Aim of the exercise = Quote, word for word, every line starting at the line that contains "Where should I click to: Open" and ending with the last line of the records; include both of these lines and no others.
::::::::
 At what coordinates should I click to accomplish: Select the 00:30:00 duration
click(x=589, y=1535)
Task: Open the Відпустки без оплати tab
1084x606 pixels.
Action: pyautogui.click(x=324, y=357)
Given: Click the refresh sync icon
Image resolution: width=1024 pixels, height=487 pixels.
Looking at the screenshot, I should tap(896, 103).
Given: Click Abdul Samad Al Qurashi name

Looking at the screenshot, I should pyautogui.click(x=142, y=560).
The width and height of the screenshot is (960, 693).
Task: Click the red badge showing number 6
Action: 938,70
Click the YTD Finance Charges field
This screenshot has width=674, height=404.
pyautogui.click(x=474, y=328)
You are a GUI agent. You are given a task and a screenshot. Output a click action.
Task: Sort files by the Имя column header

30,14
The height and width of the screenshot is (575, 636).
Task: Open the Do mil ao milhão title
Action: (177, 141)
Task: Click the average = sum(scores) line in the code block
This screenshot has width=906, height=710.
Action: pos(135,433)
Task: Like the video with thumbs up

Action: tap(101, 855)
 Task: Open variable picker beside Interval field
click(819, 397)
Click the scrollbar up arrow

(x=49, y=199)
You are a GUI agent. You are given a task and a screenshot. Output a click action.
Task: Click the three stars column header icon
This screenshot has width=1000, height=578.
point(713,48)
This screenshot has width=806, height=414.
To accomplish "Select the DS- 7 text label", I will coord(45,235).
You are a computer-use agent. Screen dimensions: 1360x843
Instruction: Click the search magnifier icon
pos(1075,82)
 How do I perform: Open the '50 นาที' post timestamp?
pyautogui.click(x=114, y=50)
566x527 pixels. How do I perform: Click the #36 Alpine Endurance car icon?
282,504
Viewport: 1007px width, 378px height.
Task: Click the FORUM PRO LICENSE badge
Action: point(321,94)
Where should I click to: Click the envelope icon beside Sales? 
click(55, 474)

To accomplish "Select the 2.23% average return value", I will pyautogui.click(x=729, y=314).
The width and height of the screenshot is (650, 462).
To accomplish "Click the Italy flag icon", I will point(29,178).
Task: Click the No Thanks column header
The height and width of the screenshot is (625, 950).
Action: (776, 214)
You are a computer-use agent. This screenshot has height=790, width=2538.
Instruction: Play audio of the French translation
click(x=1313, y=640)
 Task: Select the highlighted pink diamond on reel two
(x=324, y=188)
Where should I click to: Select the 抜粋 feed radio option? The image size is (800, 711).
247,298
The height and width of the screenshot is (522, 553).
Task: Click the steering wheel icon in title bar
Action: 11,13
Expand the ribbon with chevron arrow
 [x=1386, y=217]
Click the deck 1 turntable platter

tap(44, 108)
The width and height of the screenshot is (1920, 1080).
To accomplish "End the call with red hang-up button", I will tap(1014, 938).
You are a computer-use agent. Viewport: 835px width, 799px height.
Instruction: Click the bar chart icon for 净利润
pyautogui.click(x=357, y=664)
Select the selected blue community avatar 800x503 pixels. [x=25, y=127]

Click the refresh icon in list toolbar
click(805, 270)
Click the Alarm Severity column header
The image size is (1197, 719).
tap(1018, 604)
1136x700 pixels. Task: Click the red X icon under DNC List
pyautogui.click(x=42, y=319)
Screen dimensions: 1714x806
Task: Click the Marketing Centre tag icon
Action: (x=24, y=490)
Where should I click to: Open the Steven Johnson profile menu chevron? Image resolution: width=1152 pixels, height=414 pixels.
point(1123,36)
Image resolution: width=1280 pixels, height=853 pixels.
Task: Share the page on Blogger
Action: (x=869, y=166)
::::::::
Task answer =
Where should I click to: Open the Steven Johnson profile menu chevron? Image resolution: width=1152 pixels, height=414 pixels.
point(1123,36)
Image resolution: width=1280 pixels, height=853 pixels.
Task: Share the page on Blogger
Action: (x=869, y=166)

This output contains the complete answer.